Of course, what is remarkable about the President's attempt to gut Medicaid is how painfully out of step he is with the country. And I think he knows it. The American people are clamoring for prices to come down. They want us to work together to bring down costs. You can search all across our country, from New Hampshire to the Pacific Northwest, to a thousand towns in between, and you will not find anyone who is asking for their healthcare to become even less affordable. No, the only people who think that are Washington Republicans.
It doesn't have to be this way. In New Hampshire, when I was Governor, we expanded Medicaid and balanced the budget, and we did both on a bipartisan basis.
Now, there is wasteful spending that we need to cut, to be sure, but if the President and my colleagues listen to the American people, if they talked to families in New Hampshire, they would know that only in Washington, DC, is money used to help a child with autism go to school and reach their full potential regarded as a waste.
So before my colleagues try to pass this budget, the American people deserve to know why support for a child with asthma or treatment for someone struggling with addiction should be sacrificed to pay for another tax break for a billionaire.
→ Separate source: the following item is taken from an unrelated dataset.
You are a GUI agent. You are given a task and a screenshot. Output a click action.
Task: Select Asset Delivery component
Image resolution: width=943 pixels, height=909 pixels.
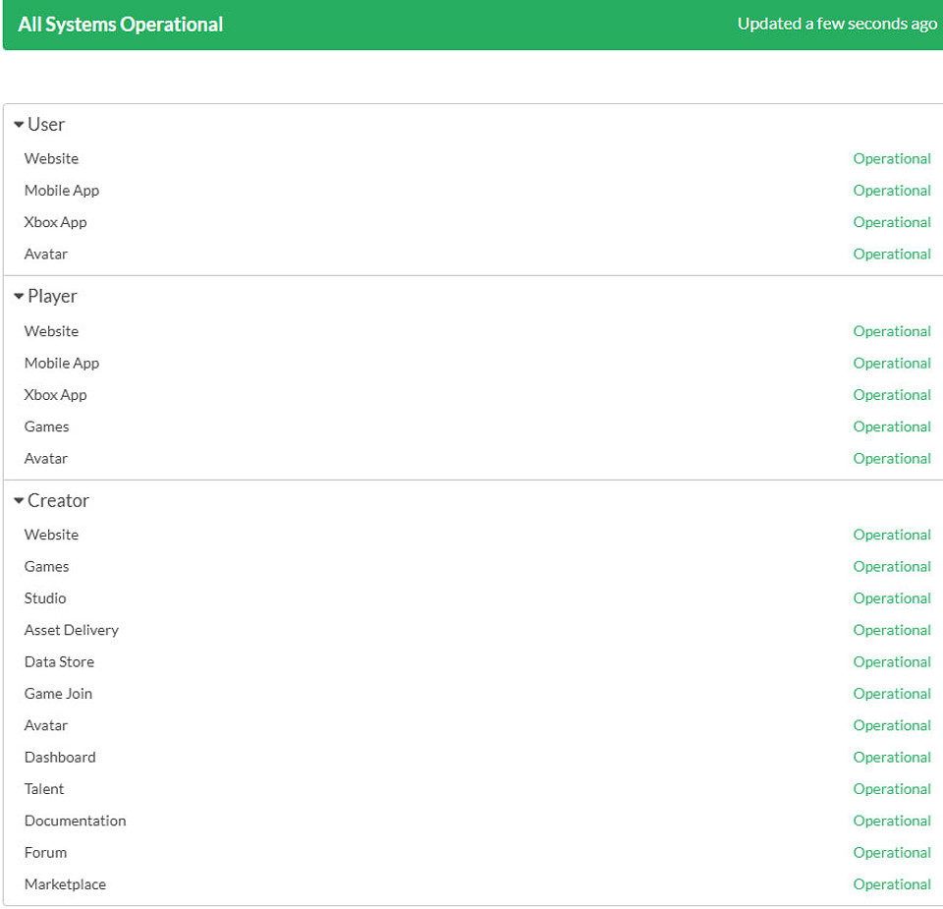[71, 630]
The American people deserve to know at what point the President decided that the health of their families was expendable. The American people deserve to know why the President is not interested in lowering costs but has instead decided to weaken our economy, hamper our workforce, and make life less affordable for more Americans.
I urge my colleagues to reverse course and work across the aisle on a bipartisan basis to protect Medicaid and lower costs for our families.